• _To be done_:
The account below of the Chamber's work on the Habeas Data Act describes several letters it sent. List the subject line given after "Re:" for each of those letters.

• _Quoted passage_:
It is worth pointing out the numerous meetings held with legislators of both houses, such as Elisa Carrió, Ana María Mosso, César Arias, Felipe Adaime, Alberto Natale, José I. Cafferata Nores, Marcelo Stubrin, Guillermo Francos, Héctor Polino, Jorge R. Lemes Lenicov and Fernando Llamosas, as well as the Sub-secretary of Small and Medium Sized Enterprises, Dr. Ana Kessler, and the deputies’ advisors Oscar Massei, Juan Carlos Suarez, Elsa Melogno, Carlos Soria, Nilda Garré , Norma Godoy, María I. Chaya, Juan Carlos Maqueda, Amelia Isequilla, Rodolfo Gabrielli and Humberto Roggero.
Meanwhile, we remained close to entities involved in this matter. We also established contact with various consumer rights agencies to which we offered help to assist people undergoing problems with credit information, and claiming for their rights.
Also, we made great effort to make the legislators to know about our position regarding the Habeas Data Act. We sent numerous letters, some of them are worthy of special mention:
Letter dated on May 5, 1999, to the Habeas Data Sub-commission of the House of Deputies. Re: “The role of Credit Information in the Society of Information”. This was our first document to warn of the damage resulting from the generalized disclosure of debtors that was proposed in the Bill with preliminary approval of the Senate. Likewise, we suggested innovative methods to assure the transparency and appropriate balance between privacy and right to information.
Letter dated on May 13, 1999, to all the Deputies: Re: “Urgent Call to Reflection”. Facing the possibility that the Bill “Régimen de Bases de Datos de Riesgo Crediticio” (Credit Risk Databases Regulation) was approved without changes, we stated the arguments that justify our stand.
Letter dated on June 7, 1999, to all members of the Committee of Constitutional Affairs and the Presidents and Vice-Presidents of the Justice, Budget and Treasury, General Legislation and Criminal Legislation Commissions. Re: “Habeas Data – Imminent Approval of the Commission Report”. We questioned the article 26, sections 2 and 4 according to the reasons expressed in the letter, and presented our criteria.
Letter dated on June 3, 1999, to the same legislators, Re: “Habeas Data Act – Commercial Reports – Last-minute Modifications”. In this letter we pointed out the serious consequences that the unjustified modification of the article 27, section 5, written by the Senate, would have for the informative activity efficiency.
Letter dated on June 18, 1999, Re: “Habeas Data Act – Commercial Reports – Meeting of the Committee of Constitutional Affairs”. In this document we expanded on the content of our memorandum dated on June 13, in which we had explained clearly that every subsequent notification that our sector should make, increases the service cost unnecessarily, to the detriment of the citizens and the credit system as a whole.
It is worth mentioning that our Chamber had the extraordinary chance to put forward the most burdensome topics of the norm that was being written before the members of the Committee of Constitutional Affairs. It was interesting that the legislators considered some of our suggestions appropriate, and most of the articles we questioned were neutralized.

• _Data provided_:

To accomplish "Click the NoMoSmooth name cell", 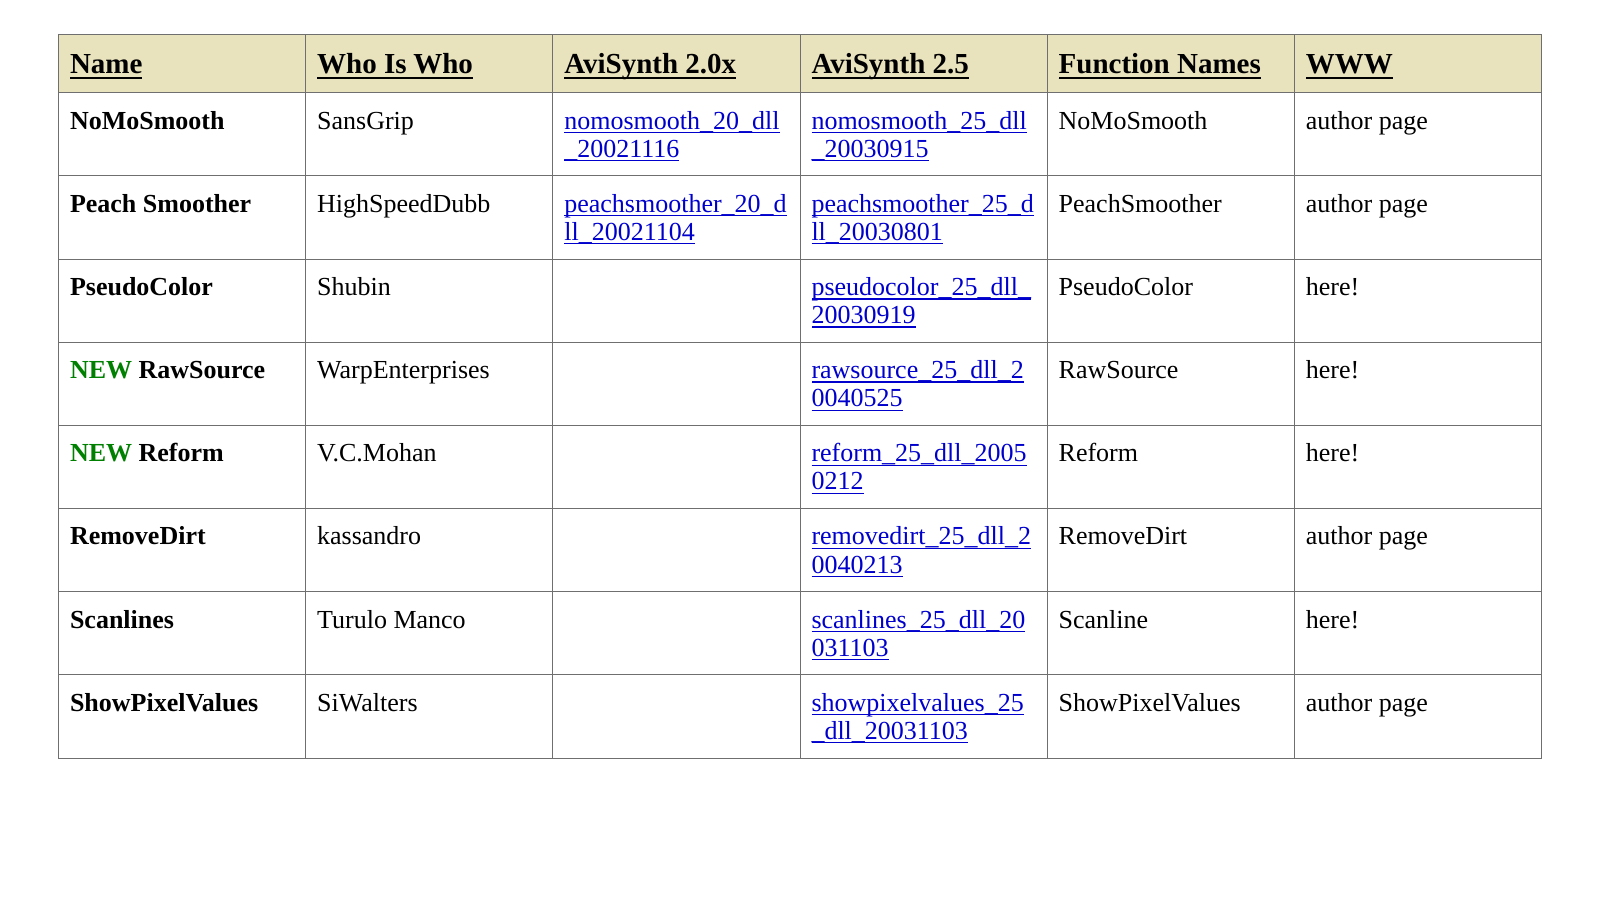I will coord(147,121).
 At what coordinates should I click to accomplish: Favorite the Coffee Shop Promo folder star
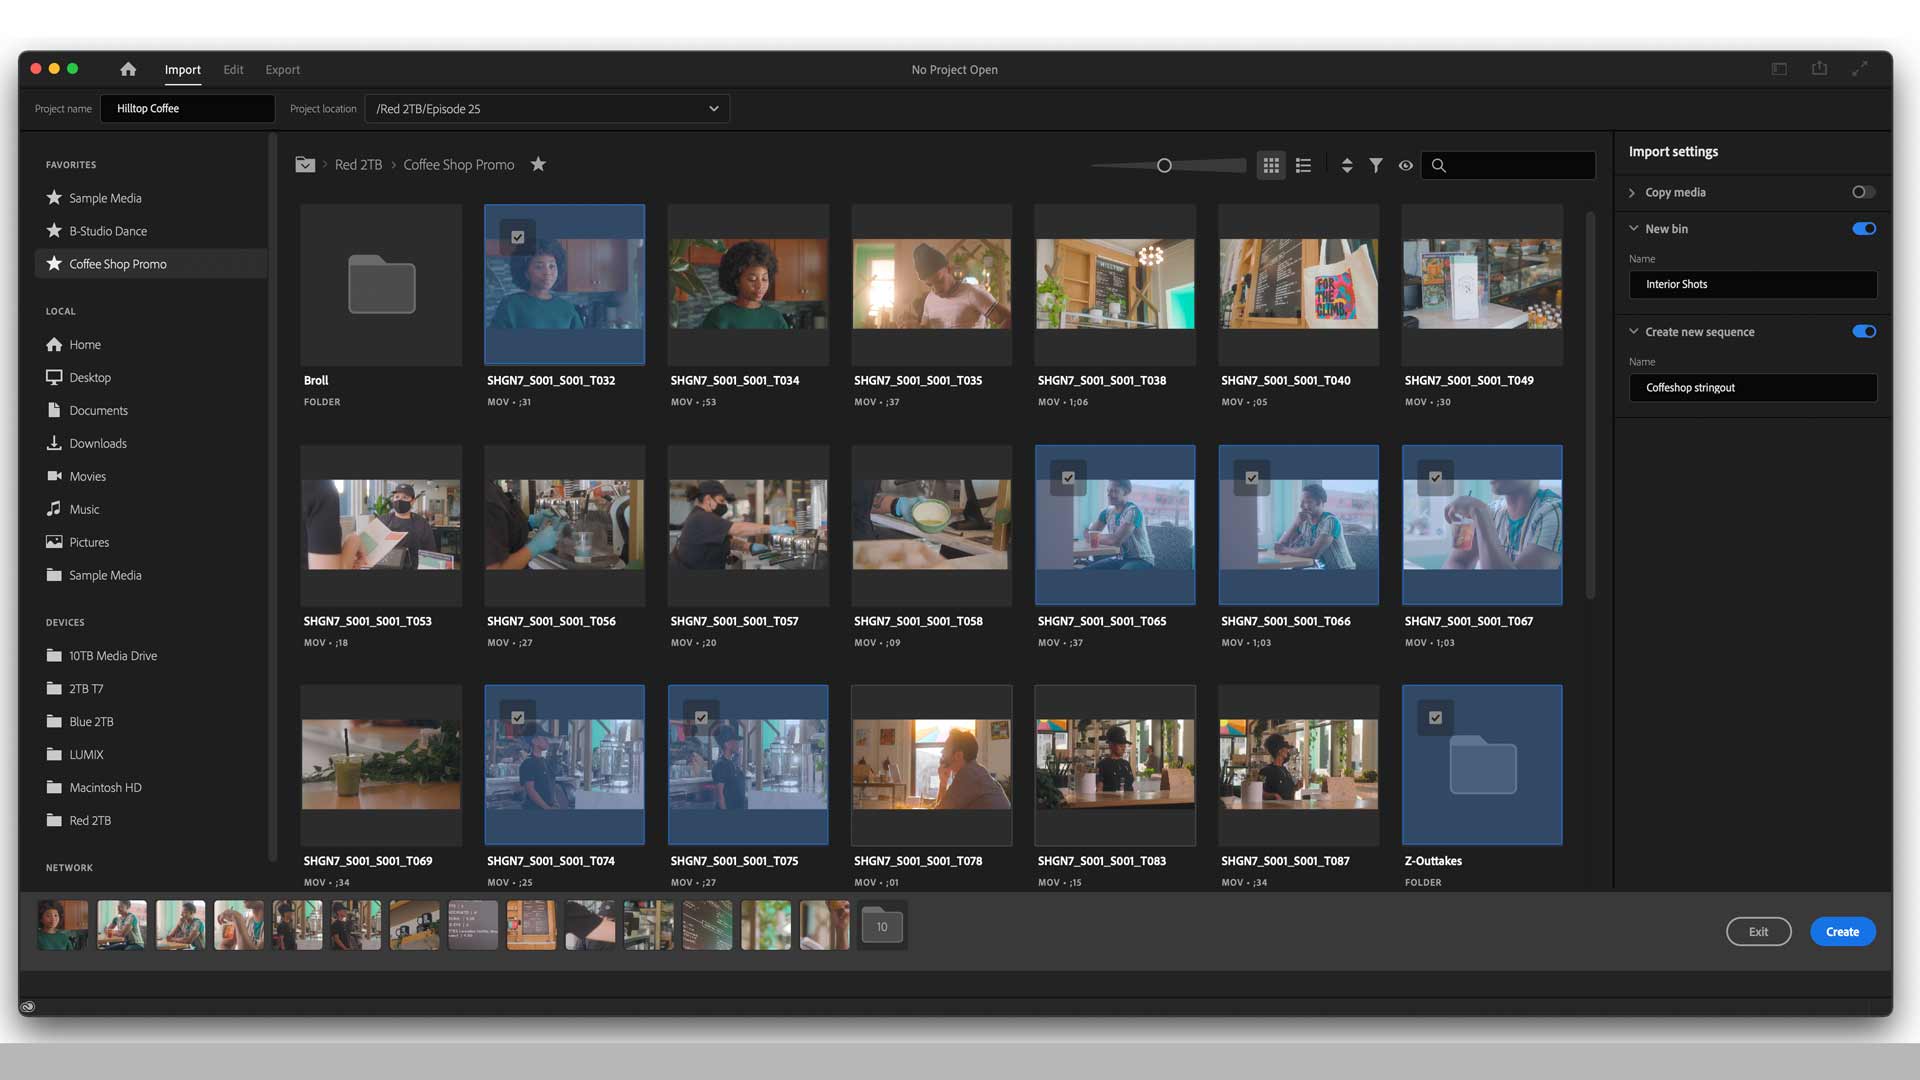[538, 164]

• _Solved exercise_:
- "The role of Credit Information in the Society of Information"
- "Urgent Call to Reflection"
- "Habeas Data – Imminent Approval of the Commission Report"
- "Habeas Data Act – Commercial Reports – Last-minute Modifications"
- "Habeas Data Act – Commercial Reports – Meeting of the Committee of Constitutional Affairs"